Üstat Vedi, gazetecilik dönemindeki anılarını hep anlatırdı. Aklımdan hiç çıkmayan anı ise, Amerikan hükümetinin Suriyeli gazetecilerden oluşan bir heyeti Amerika Birleşik Devletleri'ni gezmeye davet etmesi ile ilgili olandı. Heyet bir eyaletten diğerine, bir bölgeden diğerine ve bir insan topluluğundan diğerine seyahat ederken, Vedi kendisine şu soruyu soruyordu: Bu ulusları birleştiren ne? Fransızlar ve Almanlar neden kendi ülkelerinde savaşırken burada ortak olabiliyorlar? Nasıl binlerce dil ile buraya göç edip, ertesi gün tek bir dil konuşup tek bir yasa altında yaşıyorlar?

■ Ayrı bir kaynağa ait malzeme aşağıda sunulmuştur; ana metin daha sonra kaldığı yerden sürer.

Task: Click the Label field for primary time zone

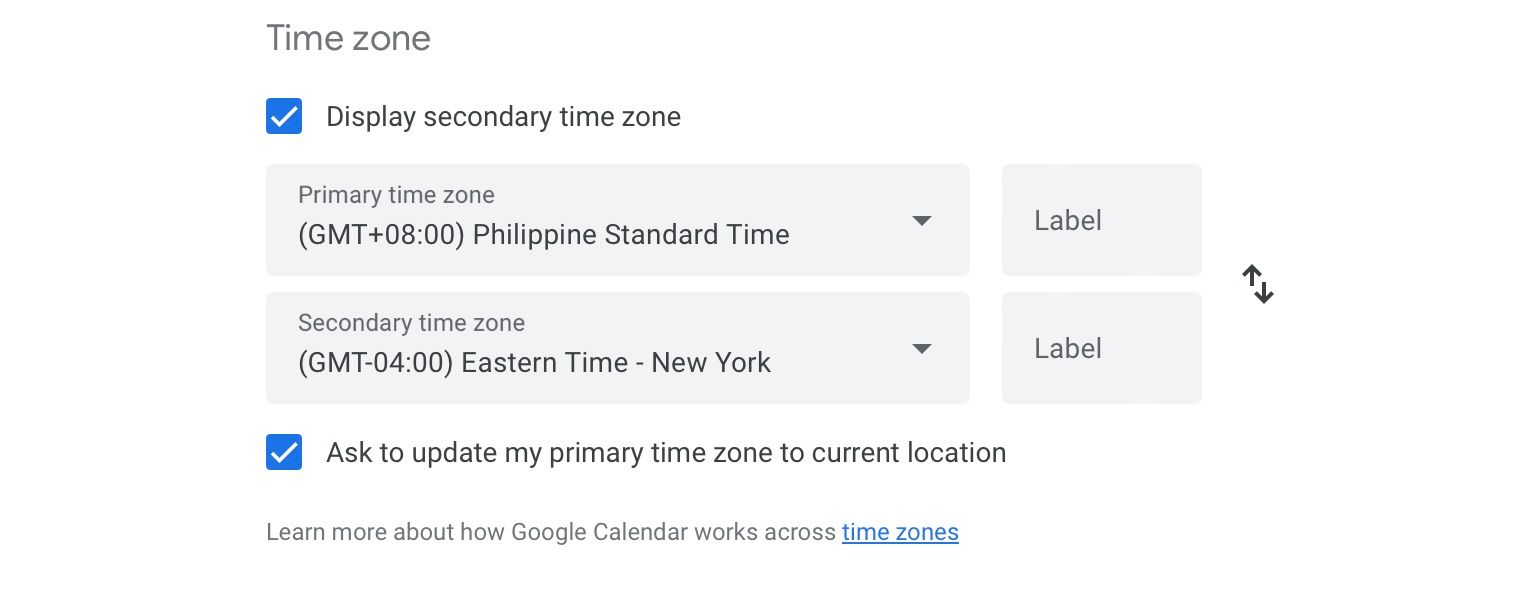Action: point(1100,220)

Ona göre cevap basitti: dolar! Göçmenlerin kendi ülkelerinde bulamadığı iş fırsatları. Zenginliğe açılan kapı. Rekabete ve ortaklığa açılan kapı. Amerikalılar altın madenlerine doğru koşarken, Avrupalılar sosyalizm ve kapitalizmin anlamları üzerinde kavga ediyorlardı. Ancak Üstat Vedi, ekonomideki herhangi bir temel dengesizliğin ortaklık kavramını tehdit edebileceği konusunda da her zaman uyarırdı.

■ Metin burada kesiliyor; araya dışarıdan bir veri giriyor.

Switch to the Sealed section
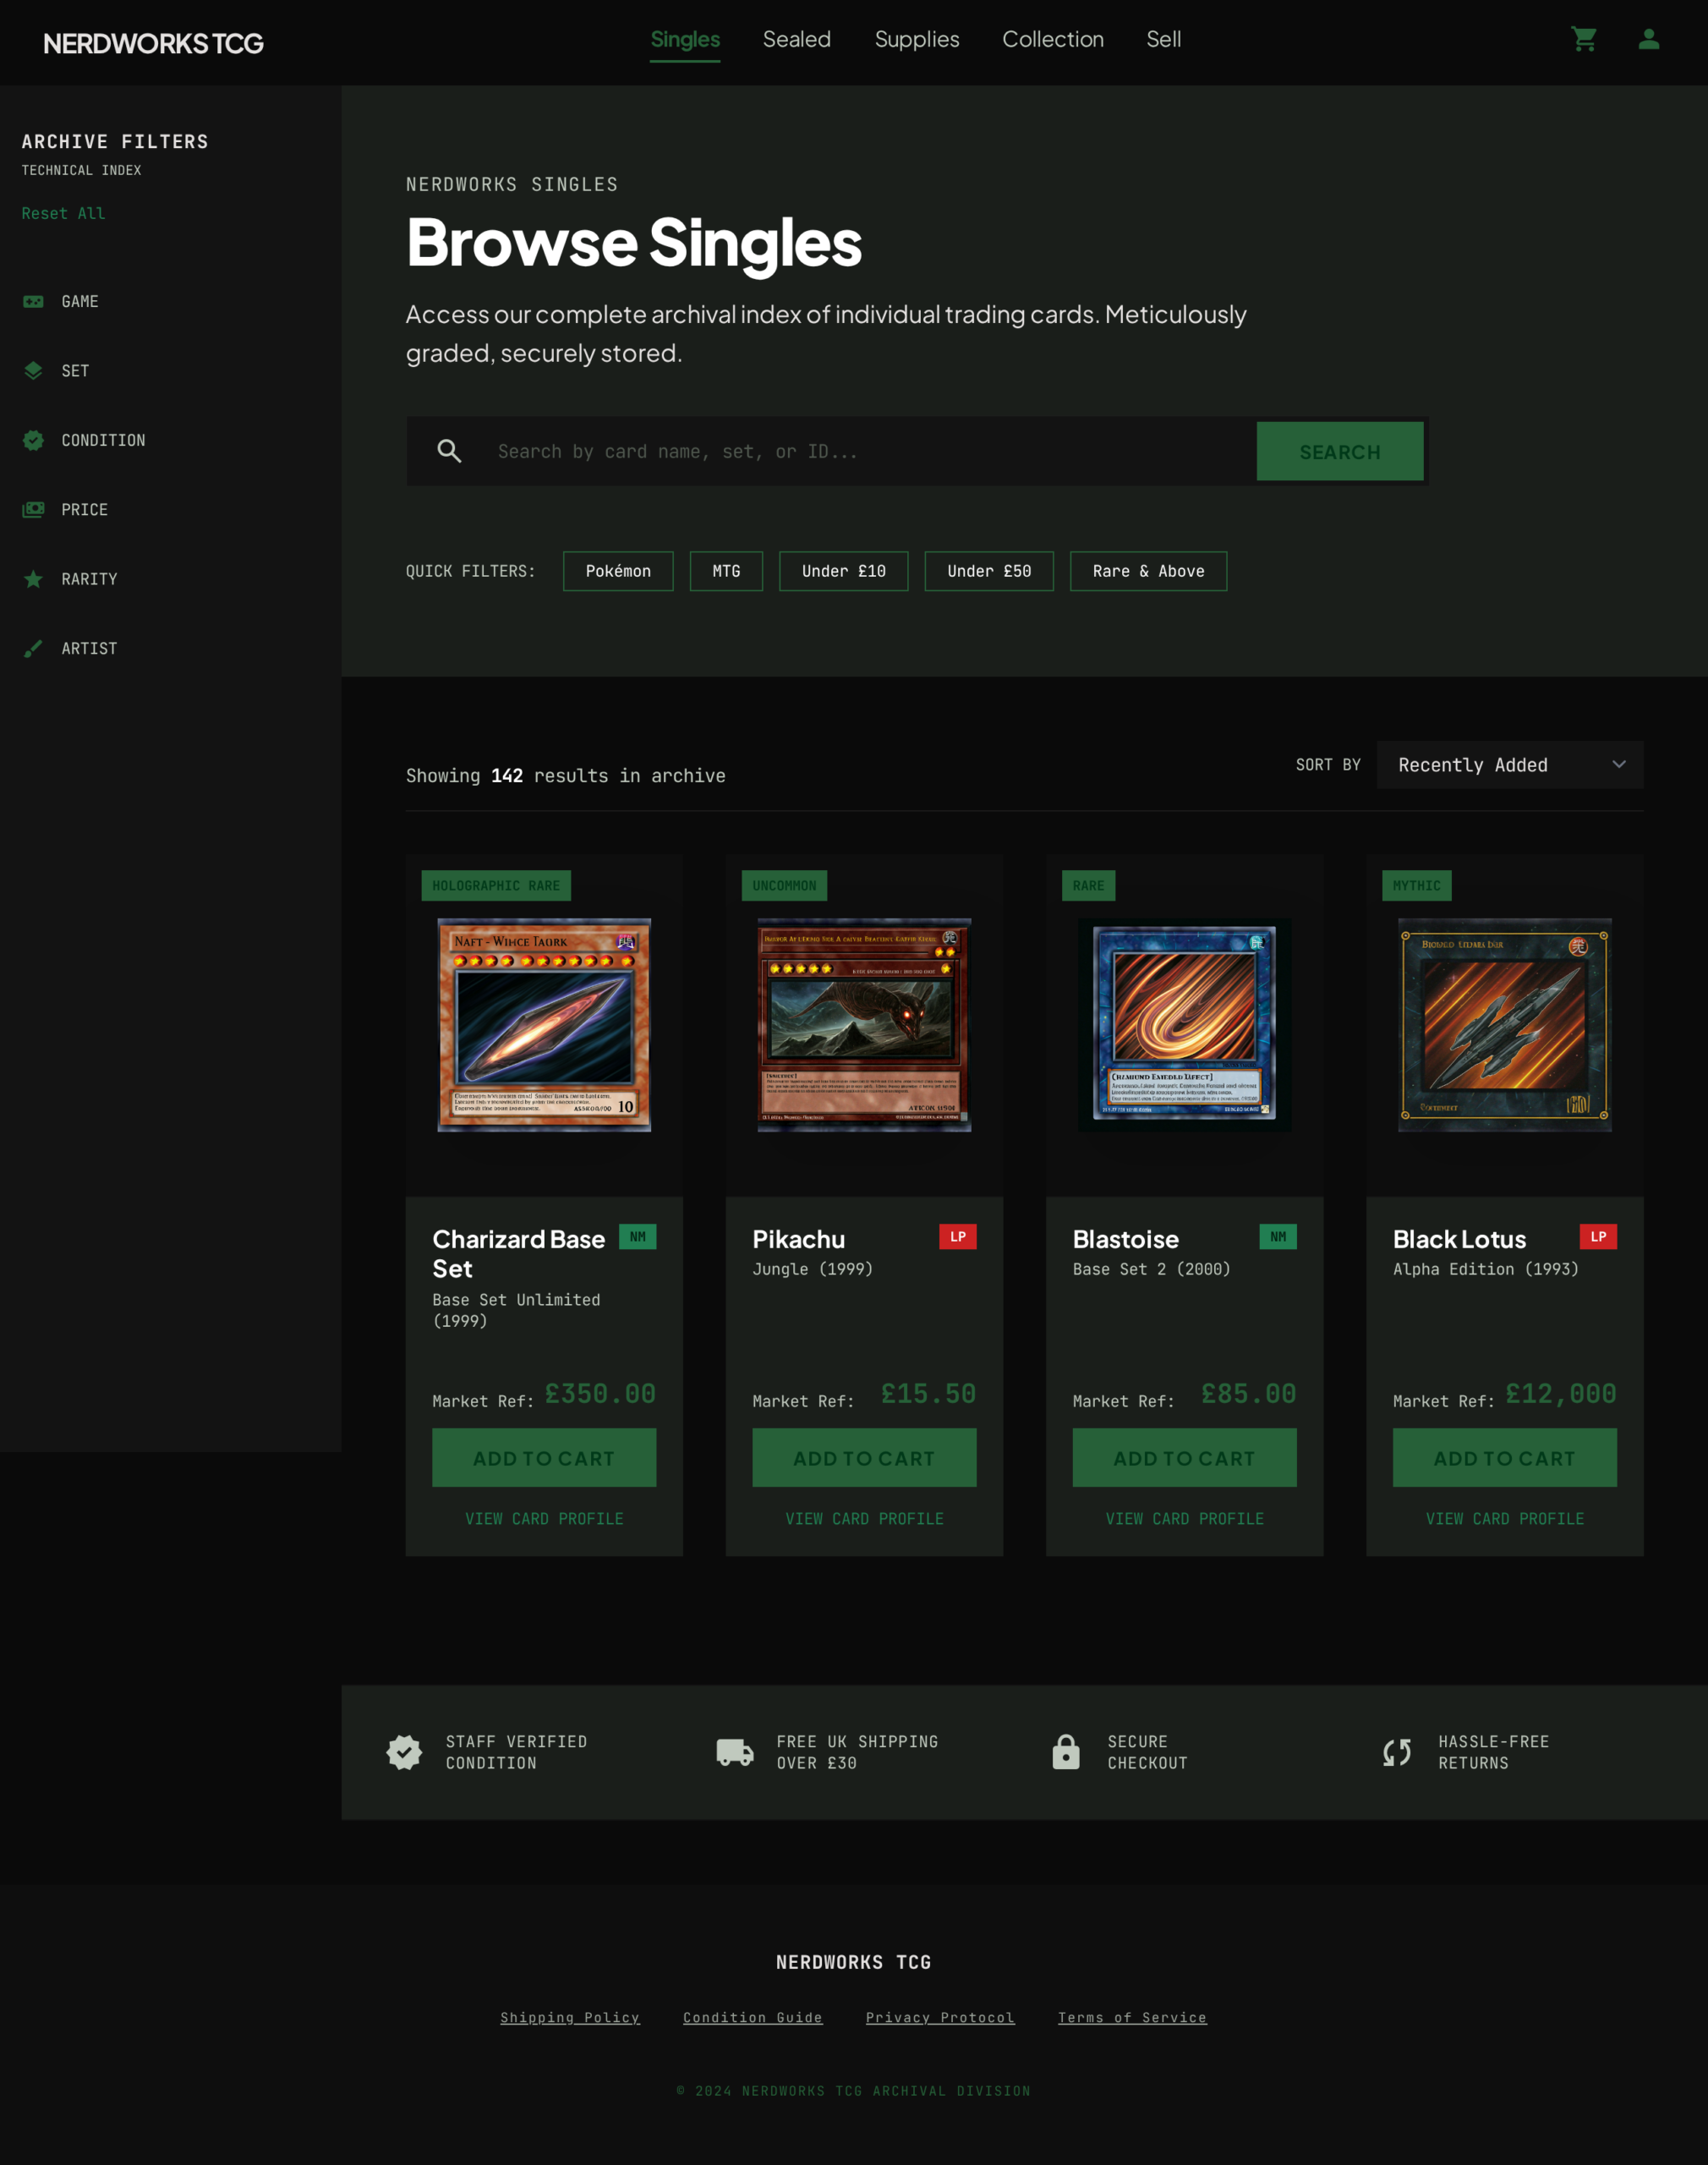 tap(796, 40)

Suriye şu anda muazzam bir zorluk içinde. Her şeyden önce Suriyeliler arasında birliği yeniden sağlama arayışı var. Sloganlar, özlem ve iyi niyet yeterli mi? Ülkenin kaynakları üzerindeki tekel, Suriyelileri böldü. Kırsal kesim ile şehirler arasındaki muazzam uçurum büyüdü. Yüzyıllardır “Roma'nın tahıl ambarı” olan Suriye, şimdi buğday ithal ediyor. Cumhurbaşkanı Hafız Esed ile tek görüşmemde, Suriye'nin bir milyon zeytin ağacı diktiğini söyleyerek gururla övünüyordu.

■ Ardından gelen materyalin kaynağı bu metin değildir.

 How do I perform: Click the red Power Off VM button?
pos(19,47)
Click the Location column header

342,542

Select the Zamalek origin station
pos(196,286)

Sonra bir gün geldi ve Beşşar Esed'in Suriye nüfusunun yarısının ülkesinden ayrılması ile ilgili olarak “bunun mutlu bir tesadüf” olduğu yorumunu yaptığını duyduk, çünkü ona göre artık geriye sadece “faydalı Suriye” kalmıştı. Geri dönen Suriyeliler, belki de yeniden inşa ve yeterlilikte ortak bir payda bulacak ve dünyayı boşluk ve yıkımla dolduran tonlarca gevezelikten bir kaçış yolu bulacaklar.

BM, Lübnan'daki 300 bin Suriyeli mültecinin evlerine döndüğünü söylüyor. Nispeten mütevazı bir sayı, ancak anlamları son derece önemli. Bu, zorluklara rağmen başlangıçların yeniden başladığı anlamına geliyor. Durumun kötülüğüne, toplum yapısına ve normal yaşam döngüsüne verilen zarara rağmen umut etmenin mümkün olduğu anlamına geliyor. Ve kim bilir? Yarın özgür gazetelerin ve onlarlar birlikte Üstat Vedi’nin Suriyesi’nin de geri döndüğünü görebiliriz.